Smith: Women must start splitting the check in order to obtain true equality

According to a study published by NerdWallet last week, about 77 percent of people in a relationship think men should pay the check on the first date.

Women want political, social and economic equality. So why are the majority of women expecting men to pay for their dates? This is a setback to the feminist movement. If we want true equality, we should start splitting the bill.

In hetero-courtship, there is a deep-rooted tradition of the man initiating and paying for dates. Though this can be seen as chivalrous, this is actually a double standard dressed up and repackaged.

I’m not saying men should stop holding doors open for women — that’s something every person should do for one another regardless of sex. But expecting the man to pull out his credit card at the end of the date is not only unfair, but also antiquated.  

As women, we want equality in sexes yet are reluctant to change the game when it is in our favor. When we are benefitting from a traditional gender role, there is less talk on changing. But we are better than this. Taking a less progressive stance when women benefit is hypocritical and not beneficial to the feminist argument.



Women now make up 40 percent of the breadwinners for households with children under-18, compared to 11 percent in 1960, according to a Pew Research Poll conducted in 2013. Women are becoming more and more financially independent and this should reflect when paying for dates. If we talk the talk of feminism, we need to walk the walk and start putting our money where our mouth is.
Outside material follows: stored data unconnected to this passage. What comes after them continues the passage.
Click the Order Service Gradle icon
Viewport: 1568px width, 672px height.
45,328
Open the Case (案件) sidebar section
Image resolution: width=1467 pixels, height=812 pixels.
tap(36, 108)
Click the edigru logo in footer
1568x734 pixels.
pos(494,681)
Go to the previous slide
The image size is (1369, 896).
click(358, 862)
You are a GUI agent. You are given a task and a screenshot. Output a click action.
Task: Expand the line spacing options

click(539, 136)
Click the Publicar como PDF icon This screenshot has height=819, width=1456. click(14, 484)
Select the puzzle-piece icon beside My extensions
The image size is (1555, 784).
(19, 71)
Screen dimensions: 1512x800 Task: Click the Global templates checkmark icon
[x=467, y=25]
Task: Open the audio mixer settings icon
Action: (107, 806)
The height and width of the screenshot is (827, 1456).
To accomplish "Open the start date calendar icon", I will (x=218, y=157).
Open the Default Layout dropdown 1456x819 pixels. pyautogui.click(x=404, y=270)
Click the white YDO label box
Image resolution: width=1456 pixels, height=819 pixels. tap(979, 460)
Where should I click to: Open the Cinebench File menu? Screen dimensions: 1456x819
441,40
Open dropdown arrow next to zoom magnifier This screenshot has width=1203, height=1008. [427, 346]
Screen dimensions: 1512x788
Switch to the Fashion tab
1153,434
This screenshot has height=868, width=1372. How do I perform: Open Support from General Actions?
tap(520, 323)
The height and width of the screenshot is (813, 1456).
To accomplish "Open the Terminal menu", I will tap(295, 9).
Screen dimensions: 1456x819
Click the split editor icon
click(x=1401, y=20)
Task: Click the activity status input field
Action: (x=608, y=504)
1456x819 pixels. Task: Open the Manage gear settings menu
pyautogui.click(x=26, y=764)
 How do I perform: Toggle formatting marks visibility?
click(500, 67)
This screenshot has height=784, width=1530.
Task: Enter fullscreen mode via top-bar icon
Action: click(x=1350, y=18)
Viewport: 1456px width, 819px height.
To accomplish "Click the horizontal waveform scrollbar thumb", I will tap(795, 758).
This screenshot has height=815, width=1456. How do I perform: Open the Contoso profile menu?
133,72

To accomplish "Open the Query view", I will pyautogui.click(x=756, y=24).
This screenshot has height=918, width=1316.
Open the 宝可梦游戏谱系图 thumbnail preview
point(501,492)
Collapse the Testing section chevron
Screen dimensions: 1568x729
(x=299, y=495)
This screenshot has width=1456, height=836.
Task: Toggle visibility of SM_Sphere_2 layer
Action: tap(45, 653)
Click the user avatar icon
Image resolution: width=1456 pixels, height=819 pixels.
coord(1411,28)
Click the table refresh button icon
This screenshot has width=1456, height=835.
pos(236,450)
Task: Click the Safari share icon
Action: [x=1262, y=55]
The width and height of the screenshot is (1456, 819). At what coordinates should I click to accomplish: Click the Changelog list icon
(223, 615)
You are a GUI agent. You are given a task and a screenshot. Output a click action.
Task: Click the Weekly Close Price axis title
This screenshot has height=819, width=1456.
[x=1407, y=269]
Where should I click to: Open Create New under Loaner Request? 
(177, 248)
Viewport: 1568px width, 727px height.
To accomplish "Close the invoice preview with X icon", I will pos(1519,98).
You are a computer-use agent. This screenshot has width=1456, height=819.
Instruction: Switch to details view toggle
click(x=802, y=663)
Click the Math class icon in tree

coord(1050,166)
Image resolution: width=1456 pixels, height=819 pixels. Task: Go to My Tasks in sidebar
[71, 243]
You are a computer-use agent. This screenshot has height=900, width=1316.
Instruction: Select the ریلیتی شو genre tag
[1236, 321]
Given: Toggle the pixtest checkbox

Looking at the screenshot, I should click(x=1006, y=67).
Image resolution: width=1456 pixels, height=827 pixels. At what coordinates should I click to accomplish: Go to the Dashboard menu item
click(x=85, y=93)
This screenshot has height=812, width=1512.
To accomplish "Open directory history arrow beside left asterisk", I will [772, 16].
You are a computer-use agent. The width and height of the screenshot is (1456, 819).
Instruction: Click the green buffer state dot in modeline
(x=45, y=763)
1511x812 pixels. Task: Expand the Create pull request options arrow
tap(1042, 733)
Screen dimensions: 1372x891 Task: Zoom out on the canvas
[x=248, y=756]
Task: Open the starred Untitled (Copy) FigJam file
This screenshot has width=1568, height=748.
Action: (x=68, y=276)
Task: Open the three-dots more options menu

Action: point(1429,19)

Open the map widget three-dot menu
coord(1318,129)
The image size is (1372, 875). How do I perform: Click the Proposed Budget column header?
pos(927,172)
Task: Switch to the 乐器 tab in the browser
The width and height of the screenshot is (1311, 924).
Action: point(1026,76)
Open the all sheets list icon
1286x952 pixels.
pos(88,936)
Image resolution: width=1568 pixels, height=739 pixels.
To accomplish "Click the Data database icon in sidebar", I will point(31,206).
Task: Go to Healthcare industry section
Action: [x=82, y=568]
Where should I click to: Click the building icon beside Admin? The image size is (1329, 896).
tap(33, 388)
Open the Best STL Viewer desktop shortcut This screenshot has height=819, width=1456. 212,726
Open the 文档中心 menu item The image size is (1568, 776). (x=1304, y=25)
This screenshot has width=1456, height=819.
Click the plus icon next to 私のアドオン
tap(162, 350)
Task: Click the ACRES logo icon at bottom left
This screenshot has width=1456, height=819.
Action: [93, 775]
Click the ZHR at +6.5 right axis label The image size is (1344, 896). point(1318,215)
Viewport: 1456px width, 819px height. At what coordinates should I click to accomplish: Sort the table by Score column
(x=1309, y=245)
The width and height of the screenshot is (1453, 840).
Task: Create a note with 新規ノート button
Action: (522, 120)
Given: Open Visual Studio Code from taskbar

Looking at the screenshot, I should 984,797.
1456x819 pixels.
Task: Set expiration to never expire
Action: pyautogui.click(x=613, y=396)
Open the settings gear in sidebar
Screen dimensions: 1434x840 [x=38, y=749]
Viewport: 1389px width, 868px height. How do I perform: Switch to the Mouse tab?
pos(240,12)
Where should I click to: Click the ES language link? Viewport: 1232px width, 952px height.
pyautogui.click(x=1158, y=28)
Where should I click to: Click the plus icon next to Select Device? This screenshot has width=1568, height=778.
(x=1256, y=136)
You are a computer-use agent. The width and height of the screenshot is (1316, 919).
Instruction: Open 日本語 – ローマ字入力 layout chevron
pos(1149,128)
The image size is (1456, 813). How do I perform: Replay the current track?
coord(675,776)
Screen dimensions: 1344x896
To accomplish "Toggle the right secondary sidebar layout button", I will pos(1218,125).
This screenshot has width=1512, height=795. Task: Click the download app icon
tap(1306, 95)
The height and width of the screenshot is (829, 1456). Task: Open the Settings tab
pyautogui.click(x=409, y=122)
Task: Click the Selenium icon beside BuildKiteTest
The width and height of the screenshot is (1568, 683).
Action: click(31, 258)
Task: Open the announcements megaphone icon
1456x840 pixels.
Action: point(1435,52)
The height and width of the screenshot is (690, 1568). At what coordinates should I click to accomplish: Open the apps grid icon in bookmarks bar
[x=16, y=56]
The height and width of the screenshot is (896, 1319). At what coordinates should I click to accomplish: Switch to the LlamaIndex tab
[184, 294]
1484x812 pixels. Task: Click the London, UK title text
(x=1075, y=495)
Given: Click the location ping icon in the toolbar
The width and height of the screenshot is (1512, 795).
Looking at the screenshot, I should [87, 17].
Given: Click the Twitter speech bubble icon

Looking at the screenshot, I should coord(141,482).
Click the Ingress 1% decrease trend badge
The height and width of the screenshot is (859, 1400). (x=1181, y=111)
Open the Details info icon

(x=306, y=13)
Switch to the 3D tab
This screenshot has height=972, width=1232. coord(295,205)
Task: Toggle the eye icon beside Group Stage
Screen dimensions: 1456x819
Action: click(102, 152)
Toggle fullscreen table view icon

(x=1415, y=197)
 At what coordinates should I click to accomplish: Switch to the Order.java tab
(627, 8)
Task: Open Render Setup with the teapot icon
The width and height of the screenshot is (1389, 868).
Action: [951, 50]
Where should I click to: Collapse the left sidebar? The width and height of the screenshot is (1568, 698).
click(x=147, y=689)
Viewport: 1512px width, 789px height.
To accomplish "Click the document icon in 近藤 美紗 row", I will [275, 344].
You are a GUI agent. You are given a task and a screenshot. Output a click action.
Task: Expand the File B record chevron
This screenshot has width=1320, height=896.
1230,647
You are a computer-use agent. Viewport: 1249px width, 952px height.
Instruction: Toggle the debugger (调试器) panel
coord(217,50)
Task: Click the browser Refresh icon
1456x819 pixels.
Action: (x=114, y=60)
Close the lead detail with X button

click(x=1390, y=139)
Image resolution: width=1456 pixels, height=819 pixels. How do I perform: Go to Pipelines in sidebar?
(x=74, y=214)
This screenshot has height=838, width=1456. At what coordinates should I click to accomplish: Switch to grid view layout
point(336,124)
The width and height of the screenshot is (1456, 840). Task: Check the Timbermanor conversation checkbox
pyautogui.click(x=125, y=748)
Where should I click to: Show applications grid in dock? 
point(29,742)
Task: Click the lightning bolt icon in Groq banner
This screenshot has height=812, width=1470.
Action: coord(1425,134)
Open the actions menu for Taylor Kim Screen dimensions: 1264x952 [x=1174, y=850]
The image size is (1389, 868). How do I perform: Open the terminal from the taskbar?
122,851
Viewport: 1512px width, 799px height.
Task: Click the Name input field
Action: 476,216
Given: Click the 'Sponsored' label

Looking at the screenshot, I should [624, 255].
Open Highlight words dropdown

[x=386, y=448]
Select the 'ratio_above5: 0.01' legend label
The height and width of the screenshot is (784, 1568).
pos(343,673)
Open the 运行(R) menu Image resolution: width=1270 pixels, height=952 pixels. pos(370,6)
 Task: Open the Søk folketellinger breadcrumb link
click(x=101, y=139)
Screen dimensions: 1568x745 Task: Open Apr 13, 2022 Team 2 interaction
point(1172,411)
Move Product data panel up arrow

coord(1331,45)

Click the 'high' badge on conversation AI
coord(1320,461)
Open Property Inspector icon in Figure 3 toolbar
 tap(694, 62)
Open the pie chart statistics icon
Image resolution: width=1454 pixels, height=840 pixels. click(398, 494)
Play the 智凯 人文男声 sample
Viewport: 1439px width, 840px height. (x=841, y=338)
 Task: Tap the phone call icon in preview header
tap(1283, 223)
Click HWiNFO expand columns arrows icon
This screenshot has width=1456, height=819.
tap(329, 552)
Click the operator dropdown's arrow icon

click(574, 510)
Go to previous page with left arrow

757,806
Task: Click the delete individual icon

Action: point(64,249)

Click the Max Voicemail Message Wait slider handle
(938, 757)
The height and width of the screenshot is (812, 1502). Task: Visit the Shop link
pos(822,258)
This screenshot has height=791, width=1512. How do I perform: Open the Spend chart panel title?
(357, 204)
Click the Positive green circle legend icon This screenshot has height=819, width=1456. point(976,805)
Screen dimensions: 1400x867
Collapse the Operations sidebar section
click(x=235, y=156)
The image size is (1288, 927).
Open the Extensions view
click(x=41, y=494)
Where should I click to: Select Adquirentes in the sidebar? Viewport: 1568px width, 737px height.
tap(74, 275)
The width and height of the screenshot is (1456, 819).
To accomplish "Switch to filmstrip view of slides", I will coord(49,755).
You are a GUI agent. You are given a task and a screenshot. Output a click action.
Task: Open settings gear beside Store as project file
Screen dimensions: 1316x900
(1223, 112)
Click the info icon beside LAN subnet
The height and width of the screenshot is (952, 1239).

Claiming equality for all and then expecting men to pay could also confuse men on feminist ideals. How can we expect men to support equality if we are still perpetuating traditional dating norms? This gives a whole new meaning to mixed signals and dating.  

But, this doesn’t mean women should start paying for all dates. According to a Sept. 12 NPR article, Steven Petrow, a civilities columnist for the Washington Post, says the inviter should be the payer.

Which means yes, women, we should initiate dates as well.

Men and women should have manners and respect each other, but financial chivalry should not play a role in dating. In the NPR article, Petrow explains how the shifting gender roles change social etiquette, but basic manners such as holding a door open should be applied to both sexes.  

When it comes to pulling out a chair or helping take a coat off, Petrow said to NPR, “Respect, kindness and civility. Guys, ask yourself, ‘Does it fit into one of those three?’ and if it does, then you’re cool.”

There is a difference between civility and sexism. Civility should remain, but women footing the bill can make modern dating less sexist and more progressive. No more old rules — let’s split the check and the accountability.